What needs to be done: Output every record precisely.

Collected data
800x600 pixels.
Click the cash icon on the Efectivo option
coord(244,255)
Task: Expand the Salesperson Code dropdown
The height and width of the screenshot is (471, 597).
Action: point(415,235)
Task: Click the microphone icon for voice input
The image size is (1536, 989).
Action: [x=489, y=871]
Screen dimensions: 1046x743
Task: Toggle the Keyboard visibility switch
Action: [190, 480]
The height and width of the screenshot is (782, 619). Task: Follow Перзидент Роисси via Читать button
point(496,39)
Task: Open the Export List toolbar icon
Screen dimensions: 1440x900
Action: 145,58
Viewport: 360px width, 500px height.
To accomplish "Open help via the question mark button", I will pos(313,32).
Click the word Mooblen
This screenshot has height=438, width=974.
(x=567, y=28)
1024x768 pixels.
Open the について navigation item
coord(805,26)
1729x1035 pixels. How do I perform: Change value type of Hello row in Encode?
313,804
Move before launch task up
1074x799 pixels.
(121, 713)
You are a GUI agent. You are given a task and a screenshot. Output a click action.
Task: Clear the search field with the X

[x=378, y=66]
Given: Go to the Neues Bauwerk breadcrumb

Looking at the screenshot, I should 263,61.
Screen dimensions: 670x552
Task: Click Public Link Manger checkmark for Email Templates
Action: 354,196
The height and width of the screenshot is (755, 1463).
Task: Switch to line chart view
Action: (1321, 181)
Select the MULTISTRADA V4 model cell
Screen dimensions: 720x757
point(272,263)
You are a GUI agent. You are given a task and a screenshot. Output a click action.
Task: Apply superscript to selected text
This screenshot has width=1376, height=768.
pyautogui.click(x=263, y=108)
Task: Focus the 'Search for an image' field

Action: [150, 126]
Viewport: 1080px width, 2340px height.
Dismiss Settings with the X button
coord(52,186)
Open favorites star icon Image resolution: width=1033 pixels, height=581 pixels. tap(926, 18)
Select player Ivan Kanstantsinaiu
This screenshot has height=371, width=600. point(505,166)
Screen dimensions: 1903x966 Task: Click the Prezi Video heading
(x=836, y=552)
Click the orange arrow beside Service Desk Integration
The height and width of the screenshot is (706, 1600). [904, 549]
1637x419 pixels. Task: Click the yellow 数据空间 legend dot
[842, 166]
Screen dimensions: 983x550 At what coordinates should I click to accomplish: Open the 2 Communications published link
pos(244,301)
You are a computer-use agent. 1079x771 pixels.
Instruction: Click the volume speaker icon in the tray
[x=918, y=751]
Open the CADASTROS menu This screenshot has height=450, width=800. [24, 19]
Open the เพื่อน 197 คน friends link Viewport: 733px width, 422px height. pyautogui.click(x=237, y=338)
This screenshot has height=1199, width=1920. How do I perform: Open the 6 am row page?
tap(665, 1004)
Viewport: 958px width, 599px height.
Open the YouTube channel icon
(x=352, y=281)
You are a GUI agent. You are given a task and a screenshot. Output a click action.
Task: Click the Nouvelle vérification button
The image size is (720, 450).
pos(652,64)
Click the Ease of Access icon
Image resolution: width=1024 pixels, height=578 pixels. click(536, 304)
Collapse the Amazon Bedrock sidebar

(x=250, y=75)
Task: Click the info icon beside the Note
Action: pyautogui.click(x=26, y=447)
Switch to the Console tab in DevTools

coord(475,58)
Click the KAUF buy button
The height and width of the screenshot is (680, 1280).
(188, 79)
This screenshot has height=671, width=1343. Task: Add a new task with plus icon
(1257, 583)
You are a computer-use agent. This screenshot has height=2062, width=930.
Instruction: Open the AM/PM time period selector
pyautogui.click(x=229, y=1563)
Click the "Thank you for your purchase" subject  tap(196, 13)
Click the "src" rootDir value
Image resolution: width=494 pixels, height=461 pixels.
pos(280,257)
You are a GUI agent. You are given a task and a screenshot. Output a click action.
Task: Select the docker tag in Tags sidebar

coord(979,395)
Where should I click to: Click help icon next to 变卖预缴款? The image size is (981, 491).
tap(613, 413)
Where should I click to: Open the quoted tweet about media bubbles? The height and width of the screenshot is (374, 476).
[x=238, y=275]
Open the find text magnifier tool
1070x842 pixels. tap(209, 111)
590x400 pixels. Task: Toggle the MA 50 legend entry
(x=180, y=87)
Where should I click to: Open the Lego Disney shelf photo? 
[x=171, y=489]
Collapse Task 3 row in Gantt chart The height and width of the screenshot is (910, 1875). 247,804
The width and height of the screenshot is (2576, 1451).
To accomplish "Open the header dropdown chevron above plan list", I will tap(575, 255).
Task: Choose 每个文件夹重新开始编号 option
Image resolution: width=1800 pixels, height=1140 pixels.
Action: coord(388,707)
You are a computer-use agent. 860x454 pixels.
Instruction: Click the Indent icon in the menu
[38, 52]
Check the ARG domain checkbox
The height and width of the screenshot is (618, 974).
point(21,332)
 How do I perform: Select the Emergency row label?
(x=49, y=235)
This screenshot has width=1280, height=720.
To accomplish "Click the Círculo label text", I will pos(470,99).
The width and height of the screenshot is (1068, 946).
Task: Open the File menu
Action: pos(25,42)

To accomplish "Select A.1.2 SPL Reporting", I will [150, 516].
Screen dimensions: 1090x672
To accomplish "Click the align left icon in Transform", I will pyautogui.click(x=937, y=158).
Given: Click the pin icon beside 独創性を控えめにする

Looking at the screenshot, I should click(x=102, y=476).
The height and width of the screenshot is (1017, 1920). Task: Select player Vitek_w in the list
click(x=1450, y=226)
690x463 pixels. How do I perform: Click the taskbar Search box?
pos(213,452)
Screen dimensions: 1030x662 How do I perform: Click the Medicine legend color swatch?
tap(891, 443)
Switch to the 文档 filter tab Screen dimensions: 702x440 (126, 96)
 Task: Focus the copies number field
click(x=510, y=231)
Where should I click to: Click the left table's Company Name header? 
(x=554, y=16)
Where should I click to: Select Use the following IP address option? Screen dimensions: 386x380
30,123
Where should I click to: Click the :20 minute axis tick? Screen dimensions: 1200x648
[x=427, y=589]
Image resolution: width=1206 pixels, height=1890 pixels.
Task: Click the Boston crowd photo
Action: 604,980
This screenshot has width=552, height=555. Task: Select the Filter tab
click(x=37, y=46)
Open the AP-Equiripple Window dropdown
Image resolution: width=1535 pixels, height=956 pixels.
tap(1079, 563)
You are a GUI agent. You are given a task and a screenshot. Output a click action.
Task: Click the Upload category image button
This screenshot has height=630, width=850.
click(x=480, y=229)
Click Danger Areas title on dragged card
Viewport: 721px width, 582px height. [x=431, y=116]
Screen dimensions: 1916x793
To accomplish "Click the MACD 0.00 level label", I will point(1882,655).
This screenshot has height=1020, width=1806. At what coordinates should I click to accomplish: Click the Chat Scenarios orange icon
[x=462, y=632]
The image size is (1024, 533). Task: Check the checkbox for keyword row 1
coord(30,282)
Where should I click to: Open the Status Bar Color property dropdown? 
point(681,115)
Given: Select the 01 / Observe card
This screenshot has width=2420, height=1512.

Expected answer:
800x600 pixels.
Click the cash icon on the Efectivo option
coord(244,255)
Task: Expand the Salesperson Code dropdown
The height and width of the screenshot is (471, 597).
Action: point(415,235)
Task: Click the microphone icon for voice input
The image size is (1536, 989).
Action: [x=489, y=871]
Screen dimensions: 1046x743
Task: Toggle the Keyboard visibility switch
Action: [190, 480]
The height and width of the screenshot is (782, 619). Task: Follow Перзидент Роисси via Читать button
point(496,39)
Task: Open the Export List toolbar icon
Screen dimensions: 1440x900
Action: 145,58
Viewport: 360px width, 500px height.
To accomplish "Open help via the question mark button", I will pos(313,32).
Click the word Mooblen
This screenshot has height=438, width=974.
(x=567, y=28)
1024x768 pixels.
Open the について navigation item
coord(805,26)
1729x1035 pixels. How do I perform: Change value type of Hello row in Encode?
313,804
Move before launch task up
1074x799 pixels.
(121, 713)
You are a GUI agent. You are given a task and a screenshot. Output a click action.
Task: Clear the search field with the X

[x=378, y=66]
Given: Go to the Neues Bauwerk breadcrumb

Looking at the screenshot, I should 263,61.
Screen dimensions: 670x552
Task: Click Public Link Manger checkmark for Email Templates
Action: 354,196
The height and width of the screenshot is (755, 1463).
Task: Switch to line chart view
Action: (1321, 181)
Select the MULTISTRADA V4 model cell
Screen dimensions: 720x757
point(272,263)
You are a GUI agent. You are given a task and a screenshot. Output a click action.
Task: Apply superscript to selected text
This screenshot has width=1376, height=768.
pyautogui.click(x=263, y=108)
Task: Focus the 'Search for an image' field

Action: [150, 126]
Viewport: 1080px width, 2340px height.
Dismiss Settings with the X button
coord(52,186)
Open favorites star icon Image resolution: width=1033 pixels, height=581 pixels. tap(926, 18)
Select player Ivan Kanstantsinaiu
This screenshot has height=371, width=600. point(505,166)
Screen dimensions: 1903x966 Task: Click the Prezi Video heading
(x=836, y=552)
Click the orange arrow beside Service Desk Integration
The height and width of the screenshot is (706, 1600). [904, 549]
1637x419 pixels. Task: Click the yellow 数据空间 legend dot
[842, 166]
Screen dimensions: 983x550 At what coordinates should I click to accomplish: Open the 2 Communications published link
pos(244,301)
You are a computer-use agent. 1079x771 pixels.
Instruction: Click the volume speaker icon in the tray
[x=918, y=751]
Open the CADASTROS menu This screenshot has height=450, width=800. [24, 19]
Open the เพื่อน 197 คน friends link Viewport: 733px width, 422px height. pyautogui.click(x=237, y=338)
This screenshot has height=1199, width=1920. How do I perform: Open the 6 am row page?
tap(665, 1004)
Viewport: 958px width, 599px height.
Open the YouTube channel icon
(x=352, y=281)
You are a GUI agent. You are given a task and a screenshot. Output a click action.
Task: Click the Nouvelle vérification button
The image size is (720, 450).
pos(652,64)
Click the Ease of Access icon
Image resolution: width=1024 pixels, height=578 pixels. click(536, 304)
Collapse the Amazon Bedrock sidebar

(x=250, y=75)
Task: Click the info icon beside the Note
Action: pyautogui.click(x=26, y=447)
Switch to the Console tab in DevTools

coord(475,58)
Click the KAUF buy button
The height and width of the screenshot is (680, 1280).
(188, 79)
This screenshot has height=671, width=1343. Task: Add a new task with plus icon
(1257, 583)
You are a computer-use agent. This screenshot has height=2062, width=930.
Instruction: Open the AM/PM time period selector
pyautogui.click(x=229, y=1563)
Click the "Thank you for your purchase" subject  tap(196, 13)
Click the "src" rootDir value
Image resolution: width=494 pixels, height=461 pixels.
pos(280,257)
You are a GUI agent. You are given a task and a screenshot. Output a click action.
Task: Select the docker tag in Tags sidebar

coord(979,395)
Where should I click to: Click help icon next to 变卖预缴款? The image size is (981, 491).
tap(613, 413)
Where should I click to: Open the quoted tweet about media bubbles? The height and width of the screenshot is (374, 476).
[x=238, y=275]
Open the find text magnifier tool
1070x842 pixels. tap(209, 111)
590x400 pixels. Task: Toggle the MA 50 legend entry
(x=180, y=87)
Where should I click to: Open the Lego Disney shelf photo? 
[x=171, y=489]
Collapse Task 3 row in Gantt chart The height and width of the screenshot is (910, 1875). 247,804
The width and height of the screenshot is (2576, 1451).
To accomplish "Open the header dropdown chevron above plan list", I will tap(575, 255).
Task: Choose 每个文件夹重新开始编号 option
Image resolution: width=1800 pixels, height=1140 pixels.
Action: coord(388,707)
You are a computer-use agent. 860x454 pixels.
Instruction: Click the Indent icon in the menu
[38, 52]
Check the ARG domain checkbox
The height and width of the screenshot is (618, 974).
point(21,332)
 How do I perform: Select the Emergency row label?
(x=49, y=235)
This screenshot has width=1280, height=720.
To accomplish "Click the Círculo label text", I will pos(470,99).
The width and height of the screenshot is (1068, 946).
Task: Open the File menu
Action: pos(25,42)

To accomplish "Select A.1.2 SPL Reporting", I will [150, 516].
Screen dimensions: 1090x672
To accomplish "Click the align left icon in Transform", I will pyautogui.click(x=937, y=158).
Given: Click the pin icon beside 独創性を控えめにする

Looking at the screenshot, I should click(x=102, y=476).
The height and width of the screenshot is (1017, 1920). Task: Select player Vitek_w in the list
click(x=1450, y=226)
690x463 pixels. How do I perform: Click the taskbar Search box?
pos(213,452)
Screen dimensions: 1030x662 How do I perform: Click the Medicine legend color swatch?
tap(891, 443)
Switch to the 文档 filter tab Screen dimensions: 702x440 (126, 96)
 Task: Focus the copies number field
click(x=510, y=231)
Where should I click to: Click the left table's Company Name header? 
(x=554, y=16)
Where should I click to: Select Use the following IP address option? Screen dimensions: 386x380
30,123
Where should I click to: Click the :20 minute axis tick? Screen dimensions: 1200x648
[x=427, y=589]
Image resolution: width=1206 pixels, height=1890 pixels.
Task: Click the Boston crowd photo
Action: 604,980
This screenshot has width=552, height=555. Task: Select the Filter tab
click(x=37, y=46)
Open the AP-Equiripple Window dropdown
Image resolution: width=1535 pixels, height=956 pixels.
tap(1079, 563)
You are a GUI agent. You are given a task and a screenshot. Output a click action.
Task: Click the Upload category image button
This screenshot has height=630, width=850.
click(x=480, y=229)
Click Danger Areas title on dragged card
Viewport: 721px width, 582px height. [x=431, y=116]
Screen dimensions: 1916x793
To accomplish "Click the MACD 0.00 level label", I will point(1882,655).
This screenshot has height=1020, width=1806. At what coordinates should I click to accomplish: Click the Chat Scenarios orange icon
[x=462, y=632]
The image size is (1024, 533). Task: Check the checkbox for keyword row 1
coord(30,282)
Where should I click to: Open the Status Bar Color property dropdown? 
point(681,115)
Given: Select the 01 / Observe card
This screenshot has width=2420, height=1512.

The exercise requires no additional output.